The qualitative design of this study is a strength, which enabled participants to contribute their perspectives and experiences of perinatal care in Ontario. This study also provides a uniquely heterogeneous sample, such that the diversity of providers highlights the many different aspects of perinatal care that were influenced and changed by the pandemic. There were, however, some limitations to this work which should be considered. First, this qualitative study is not generalizable to the Ontario perinatal provider population and is not meant to be representative.

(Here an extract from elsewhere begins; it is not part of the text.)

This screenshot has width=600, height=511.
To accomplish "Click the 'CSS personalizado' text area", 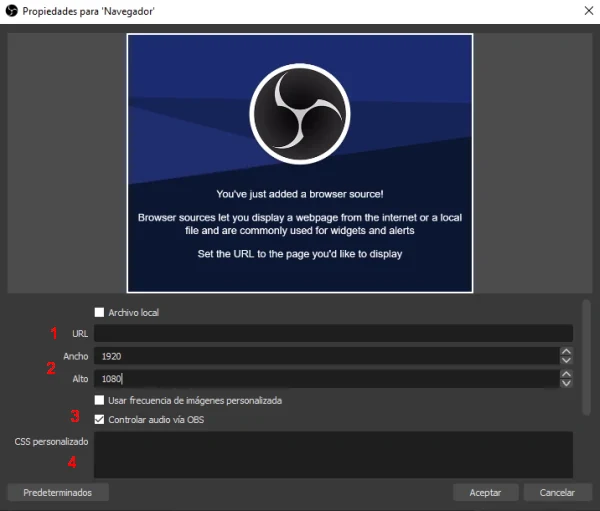I will click(x=333, y=455).
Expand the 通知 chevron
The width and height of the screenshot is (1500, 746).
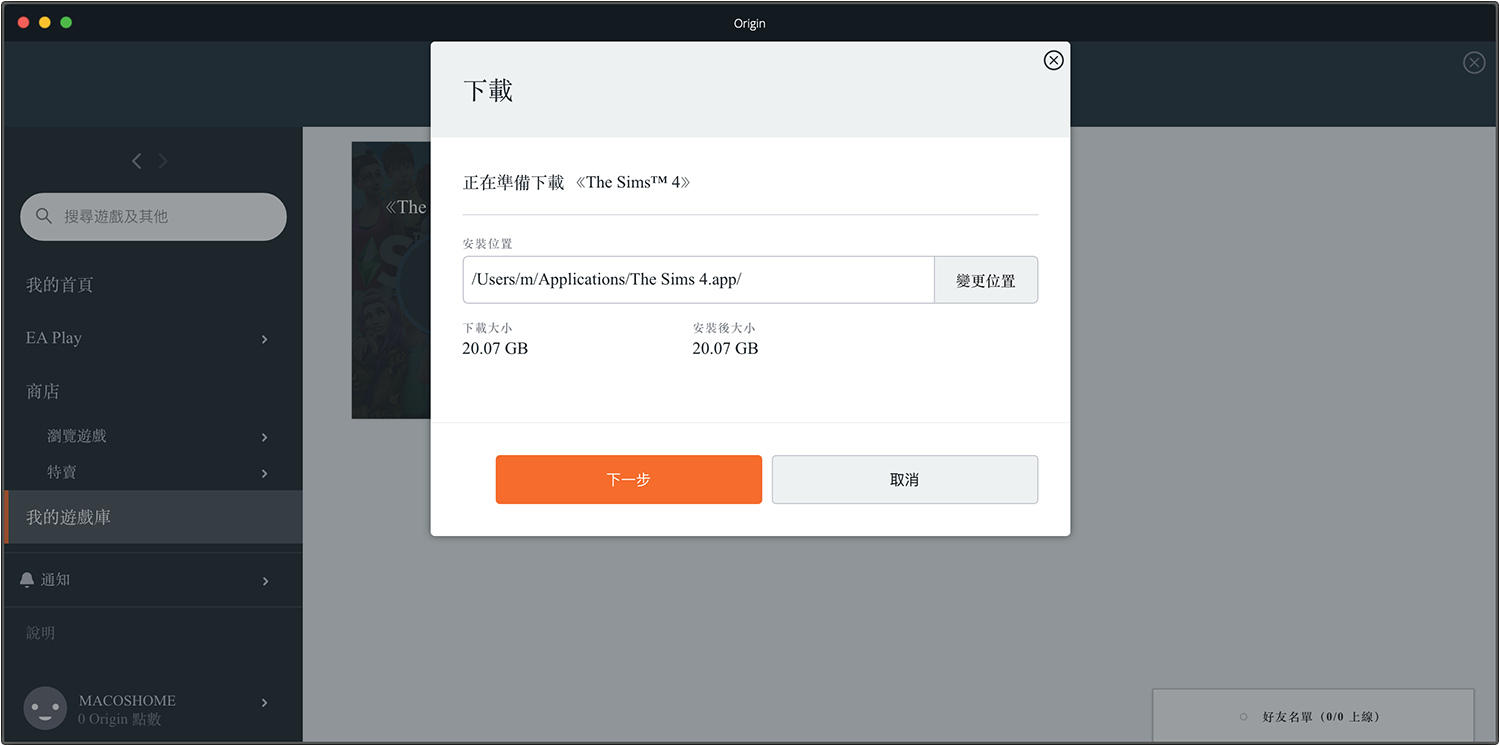265,581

Second, despite efforts by the research team to recruit a geographically diverse sample, most of the sample were from Eastern Ontario, such that rural and remote maternity care providers, as well additional respondents serving large, diverse urban populations, would have contributed valuable perspectives of their experiences during the pandemic. Finally, as this study is focused on provider perspectives, additional research is required to gain patient perspectives of their pregnancy care experiences.

Conclusion

Ontario perinatal care providers described workplace stress and increased workloads due to the COVID-19 pandemic, vaccine hesitancy and general misinformation. Providers perceived that their patients were distressed both by the pandemic, but also by hospital policies which limited support companion(s), in-person appointments and reduced perinatal care services. Amplification of existing social, economic, and other patient barriers to care was attributed to the pandemic by providers. Finally, although virtual care reduced capacity to provide interactive patient care, providers generally accepted the efficiencies and accessibility of virtual care as an appropriate complement to in-person perinatal care.